Lawrence Taylor — 215.68 points 

Derrick Brooks — 162.8 points 

Jack Ham — 143.7 points 

Ted Hendricks — 137.35 points 

Junior Seau — 119.58 points 

Average point total for outside linebackers: 106 

Notable current players: Khalil Mack (83.35 points), Lavonte David (42.45 points), Justin Houston (39.25 points) 

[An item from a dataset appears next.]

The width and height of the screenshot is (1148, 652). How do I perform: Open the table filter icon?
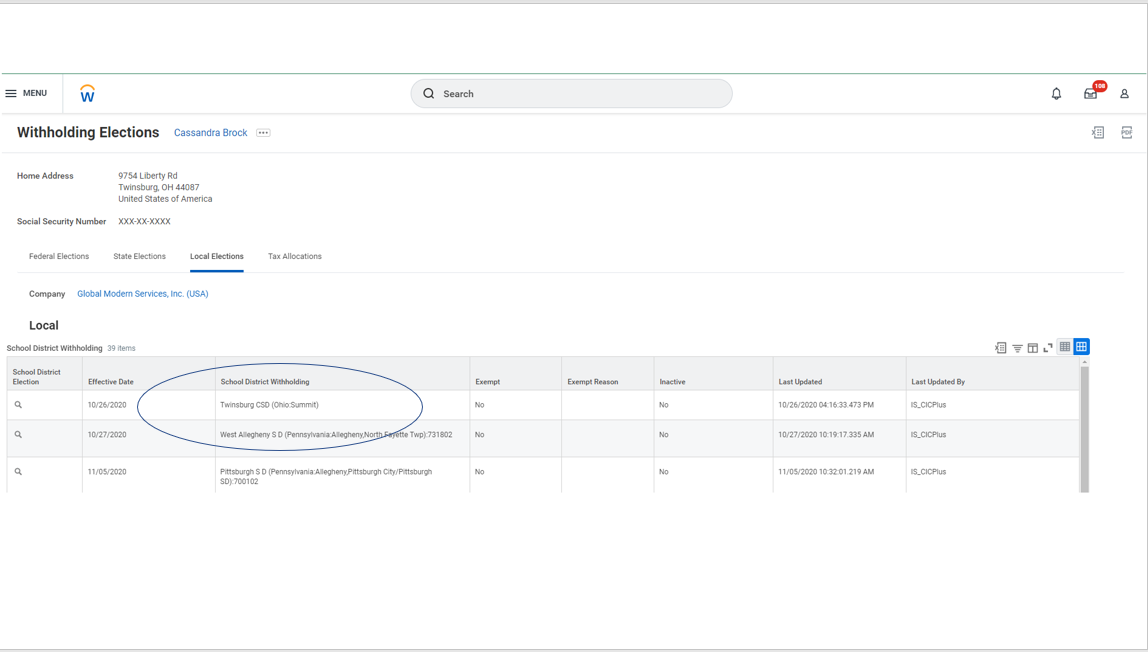tap(1017, 348)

Interesting nugget: Taylor joined Page as the NFL’s only defensive league MVPs in 1986. He led the NFL with 20.5 sacks that season while also leading the Giants to their first Super Bowl title. 

Defensive back

Rod Woodson — 118.05 points

Deion Sanders — 174.43 points 

Ronnie Lott — 173.75 points 

Ed Reed — 150.4 points 

Willie Wood — 130.73 points 

Average point total for Hall of Fame defensive backs: 106

Notable current players: Richard Sherman (79.38 points), Patrick Peterson (78.95 points), Chris Harris Jr. (60.1 points), Stephon Gilmore (57.65 points), Tyrann Mathieu (54.5 points) 

Interesting nugget: In 1995, Woodson made NFL history by becoming the first professional athlete to return from reconstructive knee surgery in the same season. Woodson played in Super Bowl XXX after suffering a torn ACL in Week 1. 


Morten Anderson — 97.45 points 

Adam Vinatieri — 92.7 points 

Gary Anderson — 65.9 points 

Nick Lowery — 57.63 points 

Jan Stenerud — 56.53 points 

Average point total for Hall of Fame kickers: 77 

Notable curent players: Justin Tucker (45.9 points), Stephen Gostkowski (44.13 points), Robbie Gould (22.58 points) 

Interesting nugget: While Vinatieri’s two game-winning field goals are part of NFL lore, Morten Anderson’s game-winning overtime field goal in the 1998 NFC Championship Game gave the Falcons an improbable win over the Vikings and Gary Anderson, who missed a critical 38-yard field goal earlier in the game. 


Shane Lechler — 63.68 points 

Ray Guy — 52.33 points 

Sean Landeta — 47.23 points 

Don Chandler — 37.45 points 

Johnny Hekker — 30.08 points 

Average point total for Hall of Fame Punters: 52

Notable current players: Hekker, Andy Lee (23.5 points), Dustin Colquitt (16.85 points) 

Interesting nugget: The first punter inducted in Canton, Guy was selected to seven Pro Bowls during his time with the Raiders. He was the starting punter on each of the Raiders’ three Super Bowl championship teams.